• _DIRECTIONS FOR THIS TASK_
Every line below from the one containing "This screenshot has height=819, width=1456. Task: Go to Branches" through the one containing "Task: Click the Conversation section heading" must be transcribed exactly. Omit all lines outside that stretch.

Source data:
☆ ☆ ☆ ☆ ☆ ☆ ☆

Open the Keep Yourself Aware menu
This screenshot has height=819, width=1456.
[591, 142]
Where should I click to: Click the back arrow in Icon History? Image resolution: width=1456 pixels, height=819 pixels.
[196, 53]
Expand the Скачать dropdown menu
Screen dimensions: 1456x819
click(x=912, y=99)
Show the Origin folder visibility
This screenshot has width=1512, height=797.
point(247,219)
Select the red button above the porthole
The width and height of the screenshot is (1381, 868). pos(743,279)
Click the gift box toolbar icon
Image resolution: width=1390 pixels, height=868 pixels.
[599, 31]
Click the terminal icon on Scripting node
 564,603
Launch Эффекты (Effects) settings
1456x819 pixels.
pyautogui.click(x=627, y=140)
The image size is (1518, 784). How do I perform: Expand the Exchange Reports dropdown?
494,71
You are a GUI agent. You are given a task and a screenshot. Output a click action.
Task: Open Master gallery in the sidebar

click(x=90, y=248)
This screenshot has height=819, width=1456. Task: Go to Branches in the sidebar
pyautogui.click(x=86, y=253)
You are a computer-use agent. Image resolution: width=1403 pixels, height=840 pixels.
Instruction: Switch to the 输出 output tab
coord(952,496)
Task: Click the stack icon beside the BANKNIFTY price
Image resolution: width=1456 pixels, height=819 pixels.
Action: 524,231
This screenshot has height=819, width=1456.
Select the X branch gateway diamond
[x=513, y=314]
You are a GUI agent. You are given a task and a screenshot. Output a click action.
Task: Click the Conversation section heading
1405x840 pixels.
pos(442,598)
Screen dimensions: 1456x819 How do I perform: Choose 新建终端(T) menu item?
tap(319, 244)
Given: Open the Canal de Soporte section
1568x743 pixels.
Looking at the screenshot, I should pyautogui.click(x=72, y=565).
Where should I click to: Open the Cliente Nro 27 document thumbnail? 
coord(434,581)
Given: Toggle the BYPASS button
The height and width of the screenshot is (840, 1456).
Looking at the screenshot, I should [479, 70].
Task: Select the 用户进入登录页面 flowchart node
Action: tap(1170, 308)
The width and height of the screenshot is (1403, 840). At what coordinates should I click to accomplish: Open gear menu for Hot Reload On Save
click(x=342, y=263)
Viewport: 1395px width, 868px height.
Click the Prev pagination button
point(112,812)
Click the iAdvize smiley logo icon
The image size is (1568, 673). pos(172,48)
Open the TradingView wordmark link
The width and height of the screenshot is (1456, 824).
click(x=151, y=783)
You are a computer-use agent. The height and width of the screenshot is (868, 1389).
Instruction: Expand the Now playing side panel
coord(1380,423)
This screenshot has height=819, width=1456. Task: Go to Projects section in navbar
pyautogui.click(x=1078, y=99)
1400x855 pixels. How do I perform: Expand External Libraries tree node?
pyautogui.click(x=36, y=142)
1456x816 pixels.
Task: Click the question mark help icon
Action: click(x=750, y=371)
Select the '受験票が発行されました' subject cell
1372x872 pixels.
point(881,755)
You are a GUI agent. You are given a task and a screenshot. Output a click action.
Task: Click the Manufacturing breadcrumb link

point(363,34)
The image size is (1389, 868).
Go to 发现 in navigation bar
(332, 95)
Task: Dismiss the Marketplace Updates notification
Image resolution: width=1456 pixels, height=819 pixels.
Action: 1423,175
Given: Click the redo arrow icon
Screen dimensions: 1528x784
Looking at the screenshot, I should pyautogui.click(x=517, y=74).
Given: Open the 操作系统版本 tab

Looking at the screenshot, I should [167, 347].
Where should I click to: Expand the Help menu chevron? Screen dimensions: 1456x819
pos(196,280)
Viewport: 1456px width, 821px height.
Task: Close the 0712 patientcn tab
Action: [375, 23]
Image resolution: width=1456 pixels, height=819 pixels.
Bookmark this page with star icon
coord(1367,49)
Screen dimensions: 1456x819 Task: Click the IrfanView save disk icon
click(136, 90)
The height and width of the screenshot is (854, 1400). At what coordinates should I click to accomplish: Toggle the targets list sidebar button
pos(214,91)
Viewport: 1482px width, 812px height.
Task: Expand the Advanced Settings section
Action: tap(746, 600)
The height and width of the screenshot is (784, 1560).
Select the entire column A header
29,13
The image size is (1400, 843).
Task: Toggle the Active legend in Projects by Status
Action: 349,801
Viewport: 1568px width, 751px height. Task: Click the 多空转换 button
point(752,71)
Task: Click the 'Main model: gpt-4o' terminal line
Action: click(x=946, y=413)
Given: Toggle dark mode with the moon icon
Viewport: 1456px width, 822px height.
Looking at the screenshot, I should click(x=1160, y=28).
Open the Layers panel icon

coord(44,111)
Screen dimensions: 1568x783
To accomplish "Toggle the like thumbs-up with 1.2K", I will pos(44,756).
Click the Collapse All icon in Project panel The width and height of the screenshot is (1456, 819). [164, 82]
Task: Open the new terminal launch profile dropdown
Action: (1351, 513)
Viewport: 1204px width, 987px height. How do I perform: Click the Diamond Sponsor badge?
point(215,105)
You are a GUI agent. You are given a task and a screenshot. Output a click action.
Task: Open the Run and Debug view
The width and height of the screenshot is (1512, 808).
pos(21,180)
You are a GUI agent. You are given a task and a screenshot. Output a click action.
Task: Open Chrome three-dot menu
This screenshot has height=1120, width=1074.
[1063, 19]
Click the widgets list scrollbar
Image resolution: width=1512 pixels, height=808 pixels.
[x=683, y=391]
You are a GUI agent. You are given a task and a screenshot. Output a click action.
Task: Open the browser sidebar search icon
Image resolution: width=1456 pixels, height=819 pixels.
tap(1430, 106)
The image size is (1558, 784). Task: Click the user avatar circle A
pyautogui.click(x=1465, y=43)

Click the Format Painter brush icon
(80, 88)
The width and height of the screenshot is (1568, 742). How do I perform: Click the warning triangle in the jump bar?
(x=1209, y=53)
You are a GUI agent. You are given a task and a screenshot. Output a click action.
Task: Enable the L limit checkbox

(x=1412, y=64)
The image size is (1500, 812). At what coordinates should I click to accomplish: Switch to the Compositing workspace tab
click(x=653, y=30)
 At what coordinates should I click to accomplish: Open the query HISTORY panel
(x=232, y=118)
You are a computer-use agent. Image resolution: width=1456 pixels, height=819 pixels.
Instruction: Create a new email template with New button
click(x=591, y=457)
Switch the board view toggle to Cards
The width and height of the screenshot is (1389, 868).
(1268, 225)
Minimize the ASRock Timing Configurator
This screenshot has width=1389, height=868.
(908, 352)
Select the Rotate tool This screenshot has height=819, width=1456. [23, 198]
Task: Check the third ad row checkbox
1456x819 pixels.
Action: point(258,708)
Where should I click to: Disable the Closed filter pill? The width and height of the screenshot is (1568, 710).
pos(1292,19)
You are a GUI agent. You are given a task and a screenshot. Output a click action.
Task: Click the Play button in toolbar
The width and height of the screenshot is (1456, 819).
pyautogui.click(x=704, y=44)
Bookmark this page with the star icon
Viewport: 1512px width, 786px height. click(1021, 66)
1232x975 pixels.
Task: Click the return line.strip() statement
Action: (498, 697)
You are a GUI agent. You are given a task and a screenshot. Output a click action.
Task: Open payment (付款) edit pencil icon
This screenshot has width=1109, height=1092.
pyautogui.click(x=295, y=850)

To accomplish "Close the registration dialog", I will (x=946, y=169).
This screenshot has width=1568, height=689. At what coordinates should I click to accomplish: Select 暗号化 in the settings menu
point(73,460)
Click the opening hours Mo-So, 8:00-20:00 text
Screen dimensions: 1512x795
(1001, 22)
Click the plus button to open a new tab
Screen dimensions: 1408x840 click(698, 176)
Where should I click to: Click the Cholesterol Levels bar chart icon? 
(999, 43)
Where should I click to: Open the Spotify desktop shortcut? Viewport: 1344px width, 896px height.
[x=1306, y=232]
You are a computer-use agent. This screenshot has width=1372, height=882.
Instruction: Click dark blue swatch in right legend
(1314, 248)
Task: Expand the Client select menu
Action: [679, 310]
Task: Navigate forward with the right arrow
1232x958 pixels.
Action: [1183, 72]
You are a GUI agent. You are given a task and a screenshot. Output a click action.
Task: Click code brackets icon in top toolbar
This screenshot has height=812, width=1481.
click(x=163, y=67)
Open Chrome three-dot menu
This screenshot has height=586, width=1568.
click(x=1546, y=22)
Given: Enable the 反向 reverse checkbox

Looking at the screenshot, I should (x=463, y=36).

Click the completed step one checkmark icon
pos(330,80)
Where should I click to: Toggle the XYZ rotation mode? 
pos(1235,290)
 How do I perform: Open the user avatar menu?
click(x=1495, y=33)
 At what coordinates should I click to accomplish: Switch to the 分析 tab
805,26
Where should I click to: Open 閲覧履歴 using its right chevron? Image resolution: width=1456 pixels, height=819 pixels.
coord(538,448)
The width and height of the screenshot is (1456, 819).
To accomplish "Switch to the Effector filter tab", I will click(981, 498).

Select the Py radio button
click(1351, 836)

☆ ☆ ☆ ☆ ☆ ☆ ☆

• _ANSWER TO THIS TASK_
This screenshot has height=819, width=1456. Task: Go to Branches in the sidebar
pyautogui.click(x=86, y=253)
You are a computer-use agent. Image resolution: width=1403 pixels, height=840 pixels.
Instruction: Switch to the 输出 output tab
coord(952,496)
Task: Click the stack icon beside the BANKNIFTY price
Image resolution: width=1456 pixels, height=819 pixels.
Action: 524,231
This screenshot has height=819, width=1456.
Select the X branch gateway diamond
[x=513, y=314]
You are a GUI agent. You are given a task and a screenshot. Output a click action.
Task: Click the Conversation section heading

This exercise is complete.